It's been ten years since the disaster struck, and a group of five survivors led by Rick (Dominic Monaghan) and Adam (Shawn Ashmore) are headed to greener pastures to try and find a place to plant some rare vegetable seed. They're low on ammo and food, and one of their number, Henson (Cory Hardrict) is extremely sick, so they break from their usual protocol and hole up in an abandoned two-story house. Their newest member Mary (Ashley Bell) is the coldest of the group, is an almost superhuman fighter, and has yet to earn the trust of Shannon (Shannyn Sossamon), who wonders if maybe Mary has more in common with the group than with the cannibal clan that is almost certainly soon to come.
The brutal truth is that this is The Road by way of Dawson's Creek. As passable as its production values happen to be, The Day never, ever shakes off the awareness that everything it does The Road did more brutally, more convincingly, and in a much more emotionally resonant way. It almost feels as if "The Day" can only exist because McCarthy's book and the resulting adaptation are both pretty hard to get through, and perhaps this lite version fills the void for all the people who want more slam-bang action and cheap one-liners than all that depressing dramatic stuff.
A great deal of the blame must fall on writer Luke Passmore, who greedily culls his plot points and characterizations from the best of the subgenre and offers virtually nothing new. Making matters worse is the fact that most of the characters are so young and pretty, even underneath all that strategically-placed dirt and grime. And the supposed badass of the group, Mary, is convincingly hard and cold only about half the time. Her portrayal starts to go downhill when she lights up a cigarette; actress Bell is clearly a non-smoker, and it's glaringly obvious. I was willing to let some the youth angle go at first, thinking that the story logic was simply that the older folks are slower and would be easier to pick off. But then, mid-movie, a lesser villain appears, a cannibal no less, with such exquisitely gelled and styled hair that I realized things were probably about to get much, much worse.

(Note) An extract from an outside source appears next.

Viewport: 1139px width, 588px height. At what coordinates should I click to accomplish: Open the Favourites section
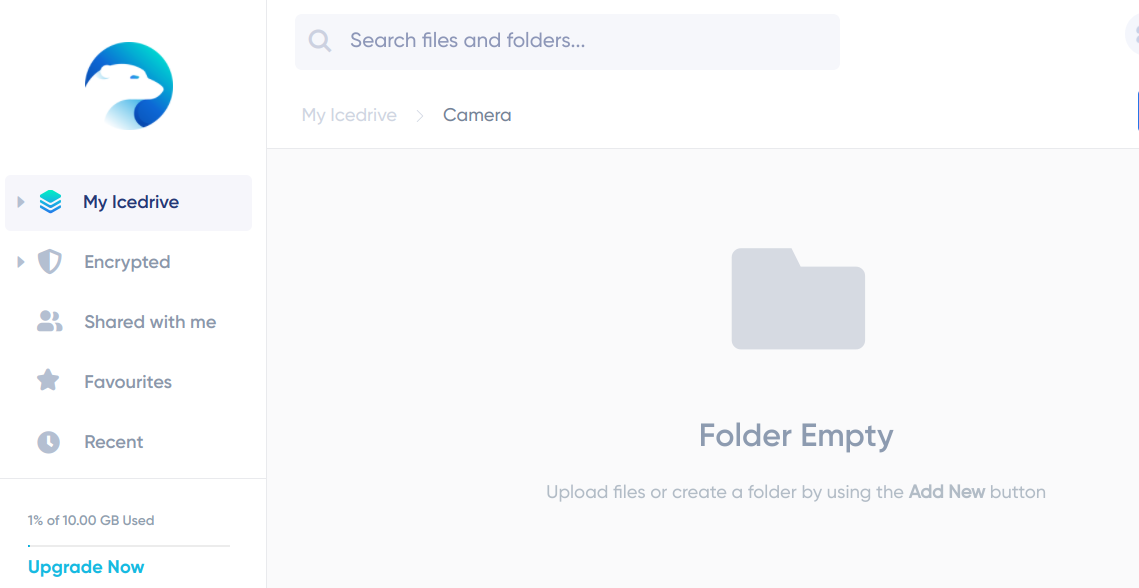pyautogui.click(x=129, y=382)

And yeah, they do. By film's end we've had pretty much every cliche of every siege movie you've ever seen dusted off and pretty much thrown at the audience without so much as a tweak or twist. Characters frequently deliver dialogue that would have sounded hammy a decade ago, the noble sacrifices are cheesy, and the entire cast is consistently let down by a script that is aggressively common. There's lots of action, though, and the blood flows freely, so I'm sure it'll connect with the completists. But to all of us who take pride in what the best PA can achieve, it's probably smartest to go into this one with the lowest possible expectations.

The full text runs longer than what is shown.